Tiba-tiba tubuhnya bergidik. Runi tidak bisa membayangkan apa yang Zhai lakukan dengan para wanita itu. Sebuah hubungan tanpa status pernikahan adalah zina.
"Aduh. Berarti tuan banyak punya anak dari para wanita itu." Runi membayangkan berapa orang anak Zhai dari para wanita yang bersamanya.
"Tidak. Karena hanya untuk kesenangan, mereka melakukannya tentu dengan pencegahan. Kamu tidak pernah mendengar hal seperti ini?"
"Di kampung mana ada yang seperti itu, Bik. Biasanya terjadi pada orang yang saling mencintai tapi belum bisa menikah. Entah karena tidak dapat restu orang tua, atau belum punya biaya untuk menikah. Tapi untuk kesenangan aku tidak pernah mendengar hal seperti itu. Itu kan zina, dosa besar. Hih, kenapa Tuan melakukan itu. Padahal dia kaya raya, tampan dan gagah sekali, tidak mungkin tidak direstui oleh calon mertua. Tuan pasti gampang kalau ingin mencari istri."

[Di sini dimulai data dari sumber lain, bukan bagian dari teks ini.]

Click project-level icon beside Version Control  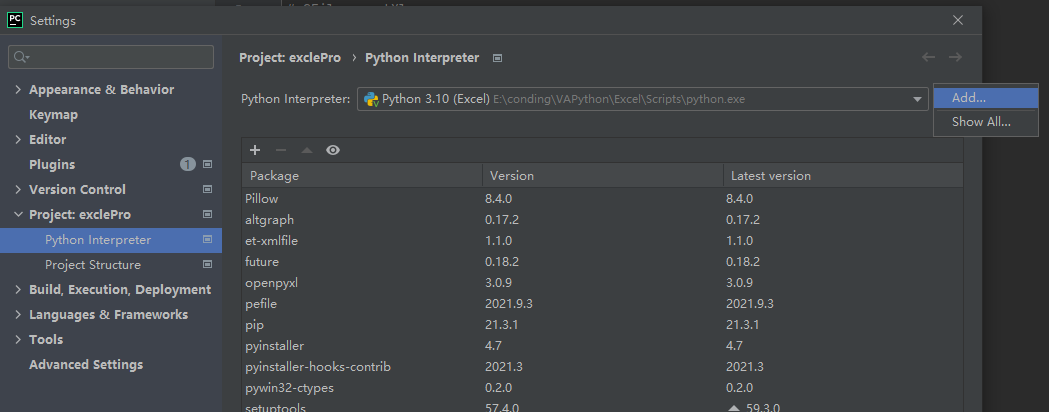click(208, 189)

"Tuan punya pertimbangan sendiri, sehingga setelah bercerai belum ingin mencari istri. Kita tidak bisa ikut campur terlalu dalam. Kita hanya bawahan yang punya hak untuk melihat saja, tidak punya hak untuk mengatur dia."
"Tapi dia melakukan dosa. Apa kita tidak boleh memberitahu dia. Kalau kita menyayangi dia, kita harus mencegah dia berbuat dosa. Tentu kita tidak ingin dia masuk neraka."
"Dalam pekerjaan, kita punya hal yang tidak bisa kita langgar. Kita tidak boleh mengatur kehidupan pribadi majikan. Walau Bibi sangat mengharapkan yang terbaik untuk Tuan. Bini hanya bisa mendoakan. Semoga terbuka hati Tuan, agar dapat hidayah, dan mulai melakukan kewajiban sebagai orang beragama."
"Tuan punya segalanya. Gagah, ganteng, pintar, kaya raya. Apa dia tidak ingin bersyukur dengan apa yang dia miliki saat ini. Apa dia tidak ingin meminta, agar semua ini menjadi miliknya selamanya. Harusnya Tuan bersyukur, bukannya mencari kesenangan yang mendatangkan dosa."
"Harusnya begitu. Tapi kita tidak bisa berbuat apa-apa. Kita tidak bisa mengatur hidupnya. Hanya bisa mendoakan saja. Semoga terbuka hatinya, dan semoga mendapat hidayah dari Allah."
"Ih ternyata kelakuan Tuan lebih parah daripada ayah tiriku. Main perempuan hanya untuk kesenangan. Gemes aku mendengarnya."
"Tapi Tuan tidak memaksakan. Dia mencari yang mau sama mau saja."
"Mau sama mau, atau dipaksa itu sama-sama dosa zina, Bibi. Berarti pengetahuan Tuan tentang hak agama Nol sama sekali, sehingga tidak tahu kalau hal itu dosa."
"Sudahlah kita jangan membicarakan Tuan lagi. Selesaikan memasak, makan, lalu istirahat. Nanti sore kamu harus menyetrika baju tuan. Kamu bisa menyetrika kan?"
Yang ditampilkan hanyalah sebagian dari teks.